I due Stati europei con il maggior numero di vaccinati in rapporto alla popolazione, Regno Unito e Serbia, non fanno parte dell’Ue: il primo ha deciso di uscirne, il secondo aspira ad entrarci. Meglio correre da soli?

In questo caso specifico il fatto che Regno Unito e Serbia abbiano dovuto far leva sulla propria capacità di fare lobby, invece che affidarsi all’Ue per negoziare la fornitura dei vaccini, li ha avvantaggiati. La responsabilità non è solo dell’Europa, ci sono stati dei ritardi da parte delle società che producono vaccini, ma il fatto che questo sia accaduto dopo aver già attraversato tutta una serie di crisi, fa uscire l’Ue ulteriormente indebolita.
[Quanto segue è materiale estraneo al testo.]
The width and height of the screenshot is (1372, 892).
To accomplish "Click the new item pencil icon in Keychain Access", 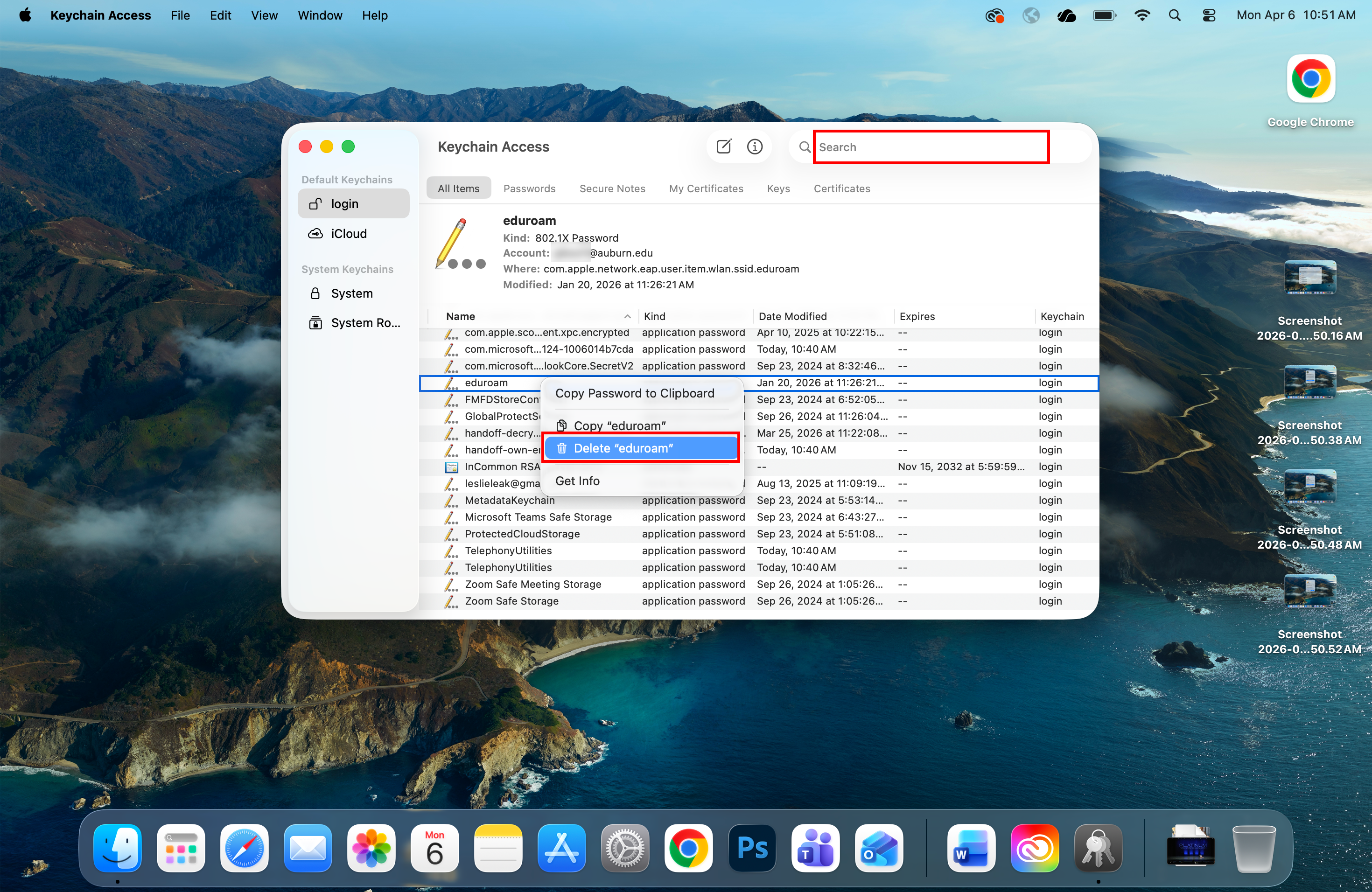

Quale margine di manovra per l’Ue?

L’Europa può fare molto, ma dovrà essere più generosa e più efficace nella mobilitazione delle risorse, e dovrà assicurarsi che le informazioni raggiungano l’opinione pubblica. L’Ue non esercita alcun soft power né in Serbia né nei Balcani, sebbene abbia la capacità politica ed economica per competere con russi e cinesi nelle campagne d’informazione.

Come la pandemia cambierà gli equilibri regionali e internazionali?

La Cina non può rimpiazzare l’Occidente nei Balcani, è troppo lontana e attori come l’Ue hanno un peso rilevante nella regione. L’Europa però ha bisogno di cambiare approccio per usare le risorse in modo più efficace. A livello globale, più che la pandemia sarà l’abilità di Washington nel controbilanciare la Cina a determinare gli equilibri mondiali futuri. E per la Serbia il più grande rischio in questo momento è proprio quello di trovarsi nel mezzo della rivalità tra Cina e Stati Uniti. La Cina è il tema dominante della politica estera americana, alimentare i legami con Pechino non fa altro che attirare l’attenzione di Washington, un’attenzione che la Serbia non vuole.